Jacob nunca supo en cuántas batallas había peleado como soldado raso, pero habían sido exactamente cuarenta y una. Y en verdad, hacia el final de la cuarenta y una no era soldado raso.

Como tenían el grupo de arqueros, el sargento Melford se había acostumbrado a quedarse con ellos, riendo y gritando órdenes al pelotón y de vez en cuando lanzando alguna flecha que siempre aterrizaba en un terrón desolado. Pero en esta batalla (la número cuarenta y uno de Jacob) les había ido bastante mal; habían logrado frenarles el avance inicial y tuvieron que retroceder casi hasta los arqueros; y después una nueva fuerza enemiga apareció del otro flanco de los arqueros.

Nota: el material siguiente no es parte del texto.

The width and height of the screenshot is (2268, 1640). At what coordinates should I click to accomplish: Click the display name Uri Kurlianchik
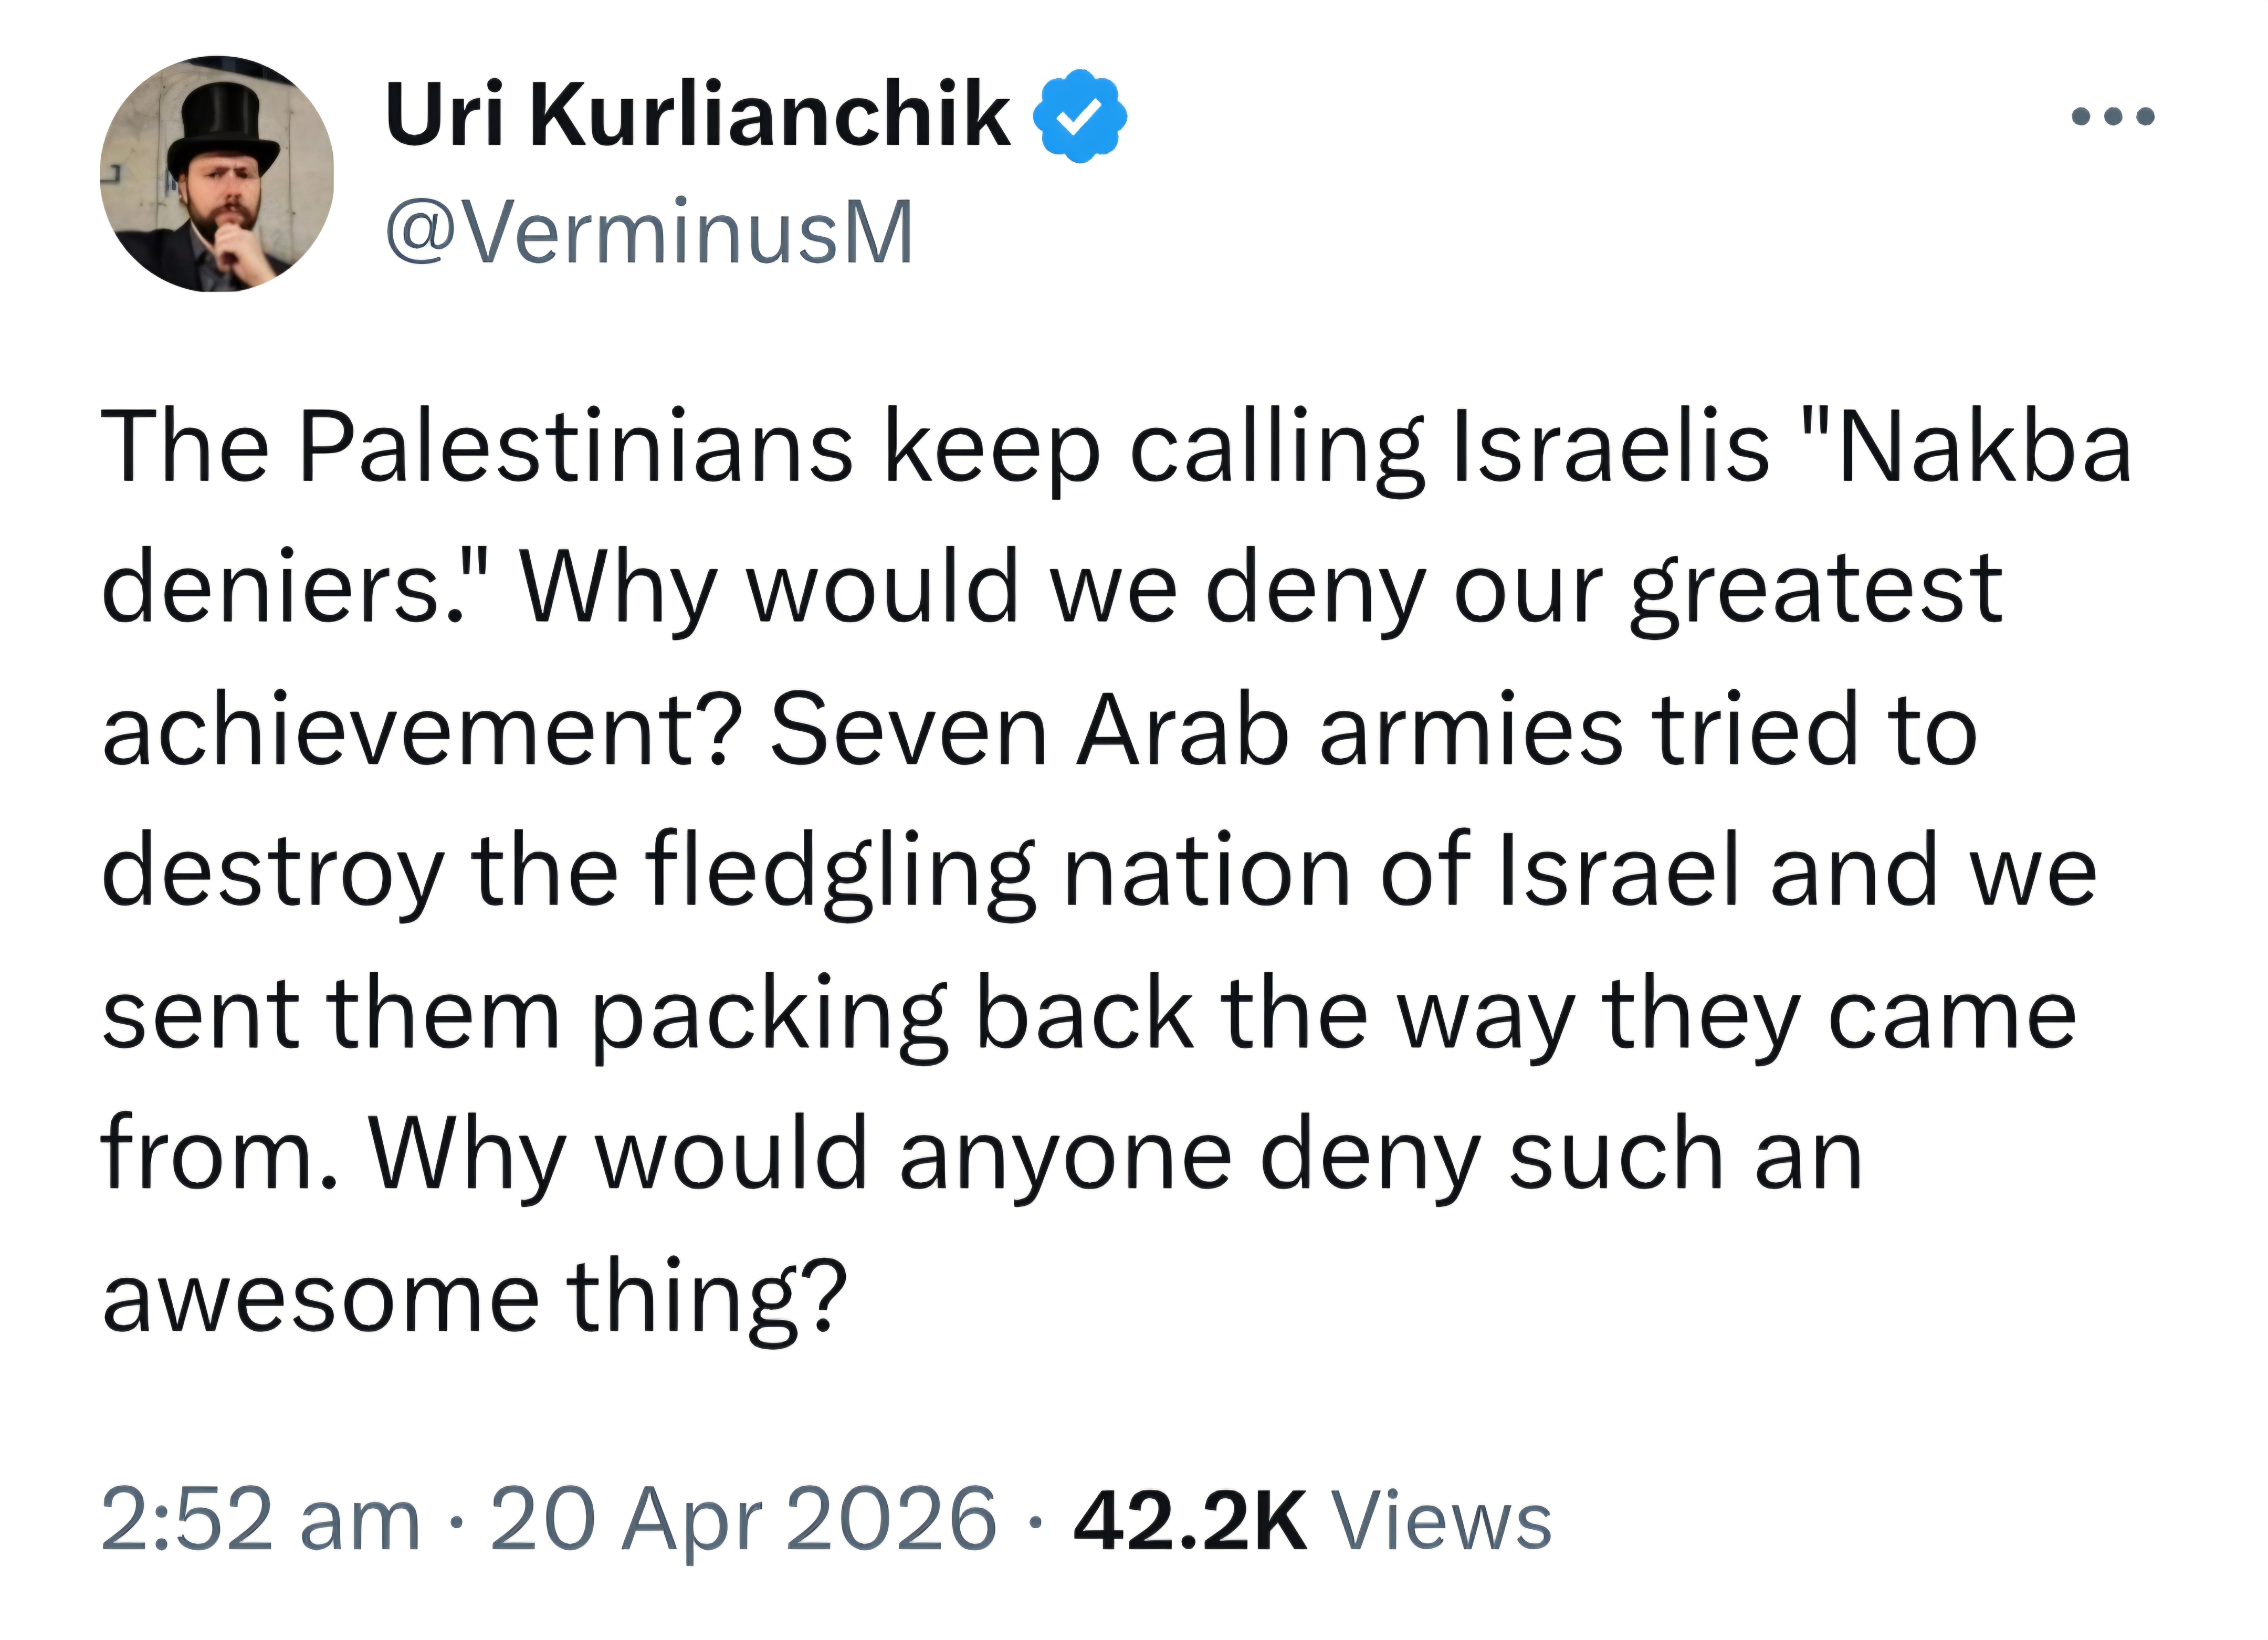tap(697, 115)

El grupo de Jacob maniobró entre los arqueros y los nuevos soldados enemigos y Jacob peleaba justo al lado del sargento Melford, peleaba muy en serio mientras el viejo Melford se moría de risa, loco hijo de puta. Jacob tuvo una de esas corazonadas repentinas y se agachó y un garrote pesado le pasó justo encima de la cabeza y partió el casco del sargento y se lo arrancó limpito como la punta de un huevo pasado por agua. Jacob cayó de rodillas y observó cómo el casco lleno de seso caía rodando detrás de los arqueros y se preguntó por qué había bolitas y cubos de vidrio en esa sustancia gelatinosa y gris azulada estriada de sangre y de golpe todo se borró

Dentro de una montaña de cristal bajo una montaña de roca, un diminuto interruptor piezoeléctrico, sesenta y cuatro moléculas en un cubo, pasó a la posición de APAGADO y la siguiente transacción ocurrió casi a la velocidad de la luz:

UNIDAD 10011001011MELFORD DESACTIVADA ACCIDENTALMENTE. CONECTAR UNIDAD 1101011100JACOB EN ESTADO CATALÍTICO. (CONEXIÓN REALIZADA).

ACTIVAR E INSTRUIR UNIDAD 1101011100JACOB.

y reapareció en cosa de un segundo. Jacob se levantó y miró alrededor. La llanura reseca de siempre, pero todo parecía muerto menos él. Luego echó una ojeada y los que no estaban obviamente anulados todavía respiraban un poco.

Y pensándolo bien, él sabía por qué. Rió para sus adentros.

Caminó encima de los arqueros caídos y recogió la tapa de los sesos de Melford. Insertó la hoja de un machete entre el casco y el pelo, buscando el tractor de inducción que adhería el casco a la cabeza y servía para recibir y emitir señales. Tirando el casco al suelo, llevó cuidadosamente ese cuenco calvo y repulsivo hasta el retrete del enemigo. Sabiendo dónde mirar, pescó todos los fragmentos y piezas de cristal y los arrojó al agujero hediondo. Luego llevó el cerebro limpio de vuelta al casco y lo dejó como lo había encontrado. Regresó a su posición junto al cuerpo de Melford.

Los hombres caídos empezaron a moverse y algunos de los más recios se apoyaron en las manos y las rodillas. Jacob echó la cabeza hacia atrás y rió y rió y rió.